NEW YORK (TheStreet) -- Shares of Conn's (CONN) are plummeting, sharply down 38.44% to $21.60 in early market trading, after the Texas-based electronics and home appliance retailer reported a third quarter loss and withdrew its earnings forecast for fiscal 2015 this morning due to losses from its credit-financing business, Reuters reports.
Its credit business provides in-house financing for customers with below-average credit scores and household income. However, CEO Theodore Wright said, "customer credit scores continue to deteriorate," MarketWatch reports.
The company said that there is no timetable set for completion of strategic alternatives, and announced the resignation of CFO Brian Taylor, Reuters added.

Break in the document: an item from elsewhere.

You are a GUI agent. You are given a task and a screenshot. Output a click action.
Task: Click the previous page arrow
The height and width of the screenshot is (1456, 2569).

Must Read: Warren Buffett's 25 Favorite Stocks
For the third quarter, Conn's reported a net loss of $3.1 million, or a loss of 8 cents per share, lower compared to a profit of $24.4 million, or 66 cents per share a year ago.
Separately, TheStreet Ratings team rates CONN'S INC as a Hold with a ratings score of C+. TheStreet Ratings Team has this to say about their recommendation:
"We rate CONN'S INC (CONN) a HOLD. The primary factors that have impacted our rating are mixed, some indicating strength, some showing weaknesses, with little evidence to justify the expectation of either a positive or negative performance for this stock relative to most other stocks. The company's strengths can be seen in multiple areas, such as its robust revenue growth, reasonable valuation levels and expanding profit margins. However, as a counter to these strengths, we also find weaknesses including unimpressive growth in net income, weak operating cash flow and a generally disappointing performance in the stock itself."